Come noto, infatti, presso la Commissione Sanità di Palazzo Madama è “parcheggiato” il Ddl con primo firmatario il pentastellato, progetto che punta a introdurre il divieto di fumo (nonchè di svapo e tabacco riscaldato) in svariati luoghi pubblici all’aperto.

IL SOSTEGNO DELLA BERNINI

Impianti sportivi, dehors di bar e ristoranti, ma anche parchi pubblici e fermate di mezzi pubblici: queste alcune delle location presso le quali non si potrà più fare uso di sigarette per quella che, per certi versi, si pone come una sorta di Sirchia 2.0.
Ebbene, il Ddl è, allo stato, sostenuto dall’appoggio di 64 senatori firmatari, di estrazioni varie, che spaziano dal Movimento Cinque Stelle (ovviamente), gruppo di appartenenza di Auddino, a Italia Viva al Partito Democratico.
Mancava all’appello, al di la di qualche firma sporadica, Forza Italia.
Poi, però, le parole della Capogruppo al Senato dei forzisti, Annamaria Bernini, che hanno gettato le basi per un allargamento del fronte dei consensi anche alla platea berlusconiana.
“La pandemia – aveva dichiarato la Vicecoordinatrice di FI – non solo ci ha spinti a una riflessione più attenta sul concetto di libertà, ma ci ha anche indotti a un rispetto maggiore verso la salute nostra e di chi ci è accanto.

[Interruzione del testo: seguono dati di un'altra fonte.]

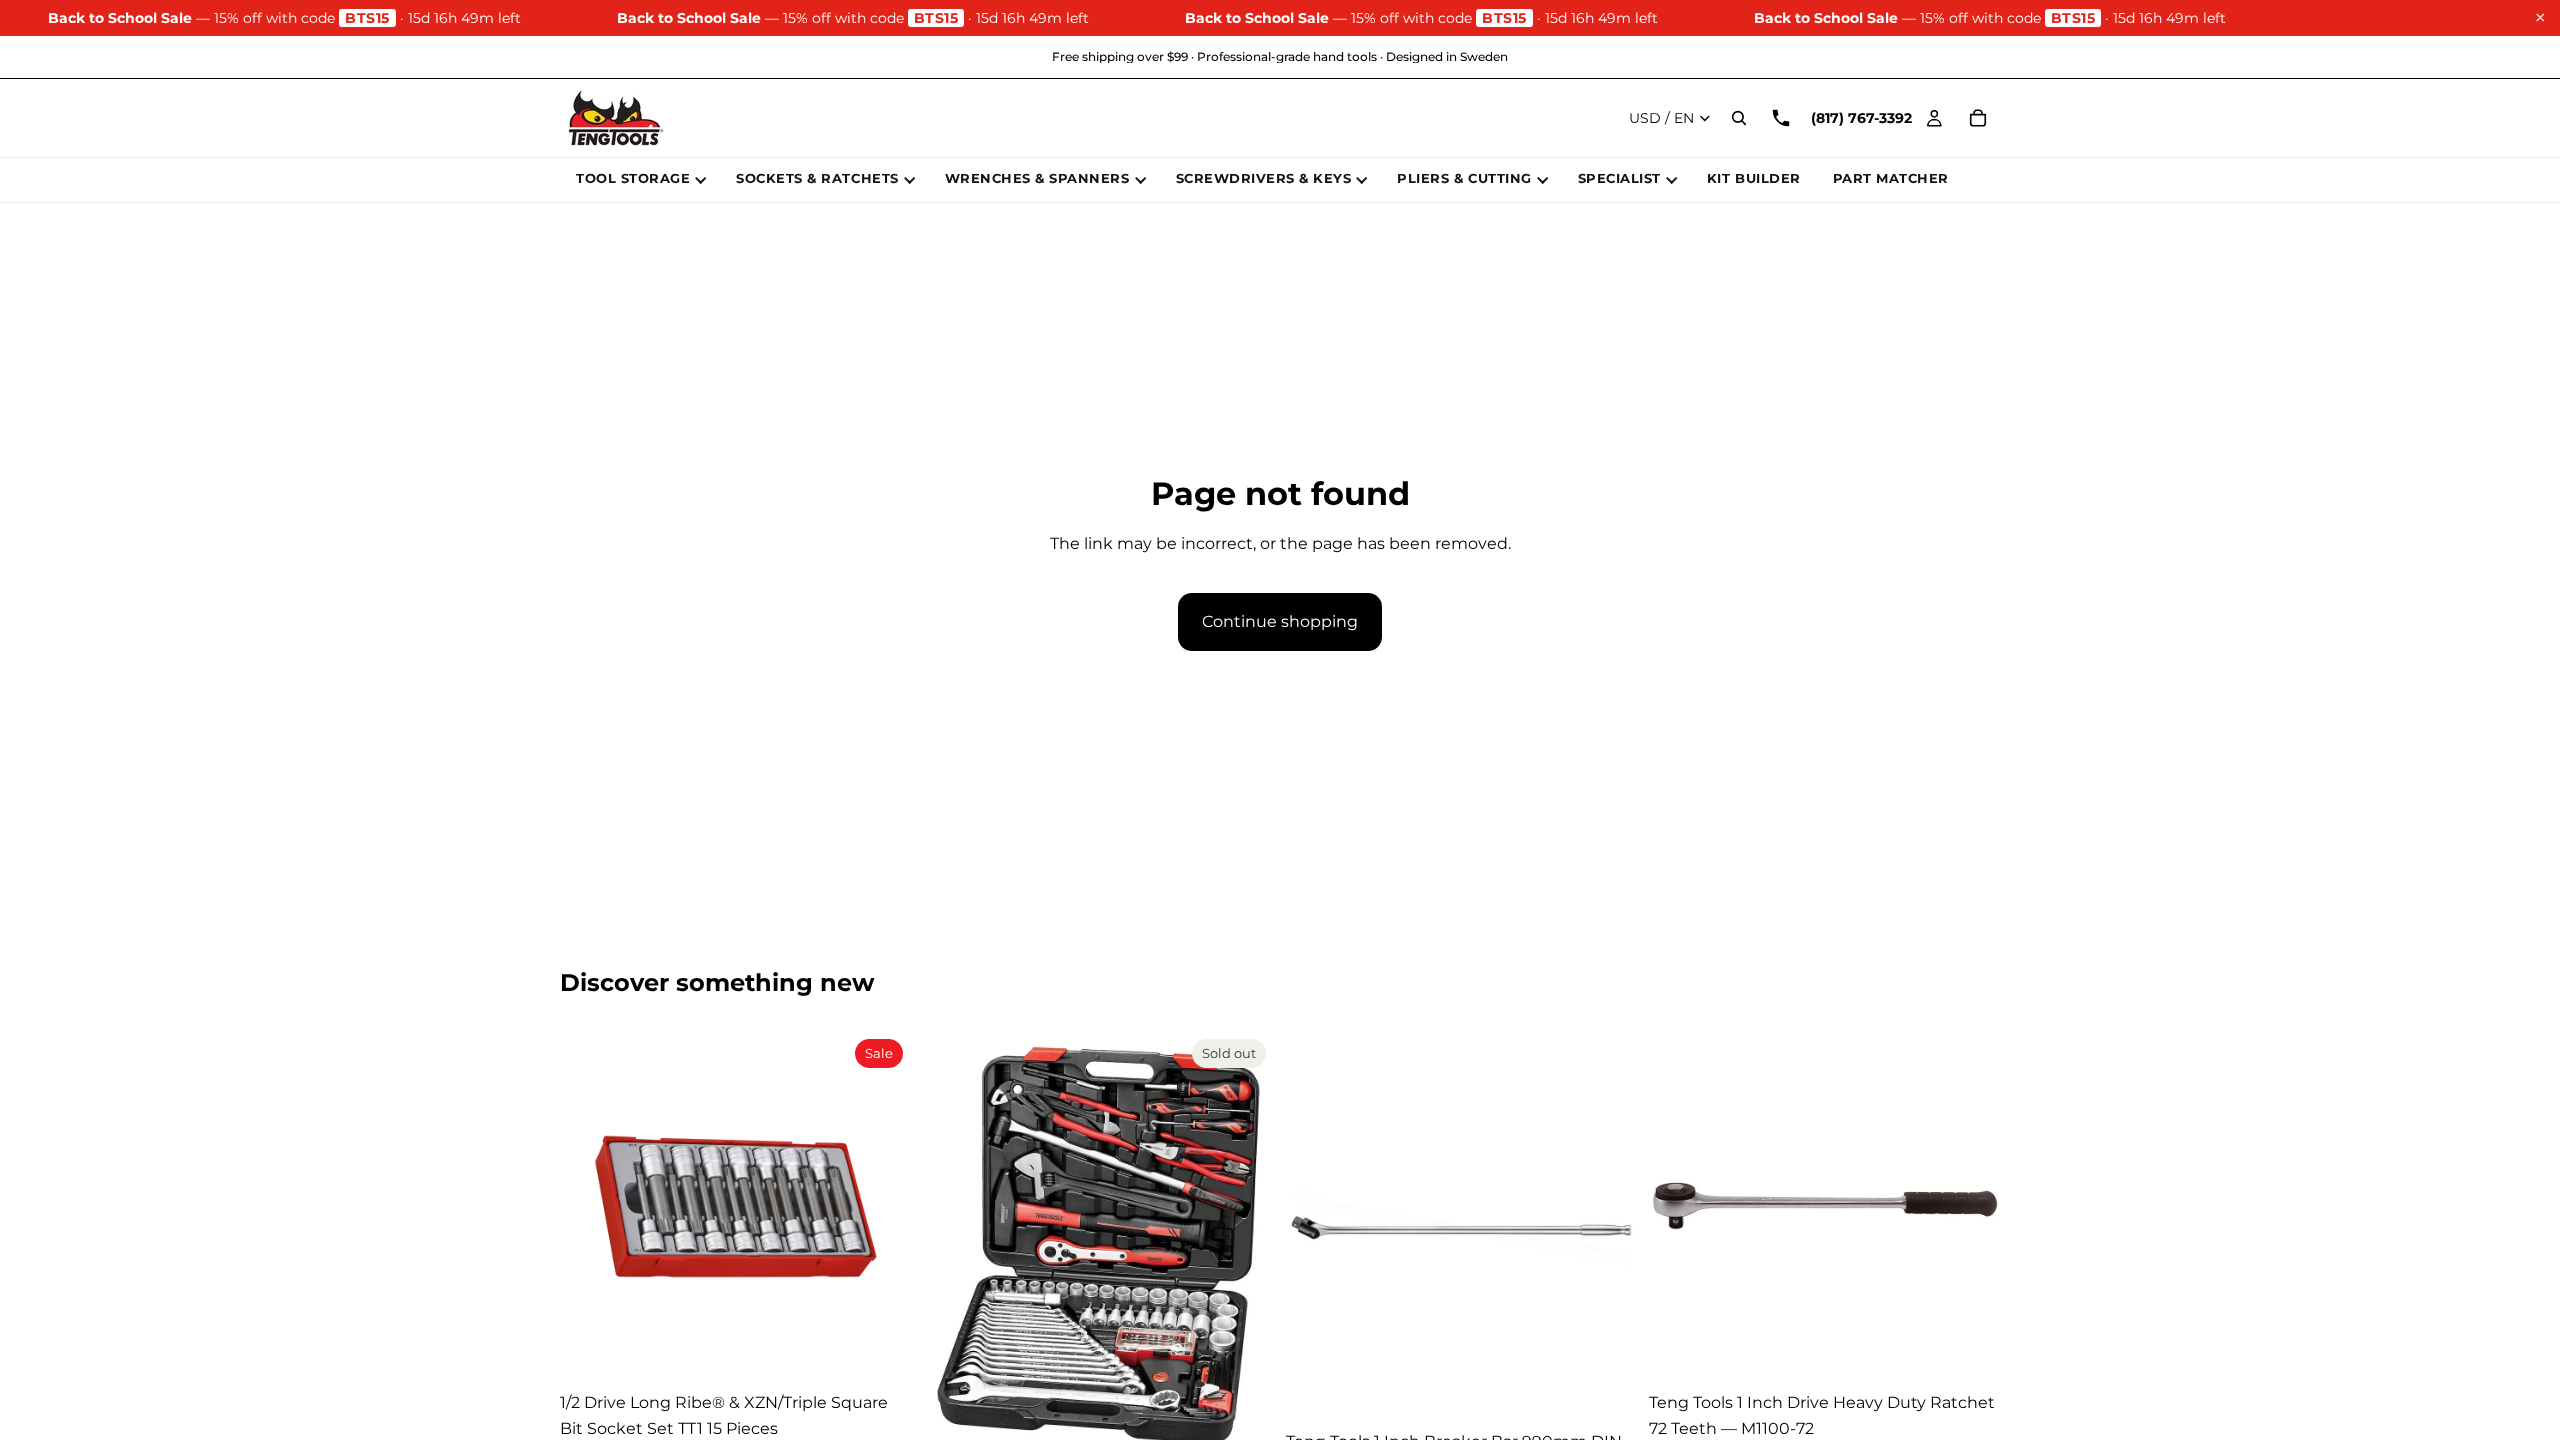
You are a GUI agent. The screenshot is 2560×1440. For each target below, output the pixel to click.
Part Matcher (1891, 178)
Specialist (1619, 178)
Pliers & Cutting (1464, 178)
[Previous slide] (590, 1207)
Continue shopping (1280, 621)
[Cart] (1978, 118)
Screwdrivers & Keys (1264, 178)
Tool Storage (633, 178)
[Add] (880, 1352)
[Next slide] (881, 1207)
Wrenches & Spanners (1037, 178)
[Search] (1739, 118)
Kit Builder (1754, 178)
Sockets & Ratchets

SONO CINQUANTA I SENATORI FORZISTI

È per questo che ho aderito all’iniziativa legislativa bipartisan promossa dal senatore Giuseppe Auddino per istituire delle aree smoking-free all’aperto. Spazi liberi dal fumo passivo, dove chiunque, e soprattutto i bambini e le persone più fragili, sia libero di non respirare il fumo prodotto dalle sigarette, comprese quelle elettroniche. Una necessità doverosa in luoghi preposti come ospedali o banchine dì attesa, ma che deve comprendere anche i ristoranti, i parchi gioco, le spiagge e tutte quelle situazioni in cui la civile convivenza imporrebbe rispetto e attenzione per la salute e la libertà del prossimo.
Ringrazio il senatore
– aveva concluso la senatrice – per avermi resa partecipe di una iniziativa lodevole che mi impegnerò personalmente a portare avanti, per una maggiore sensibilizzazione su una tematica, il fumo passivo, ancora troppo sottovalutata”.
Le parole della Bernini con effetto apripista: si fiuta un’ampia condivisione da parte della truppa dei cinquanta senatori del partito.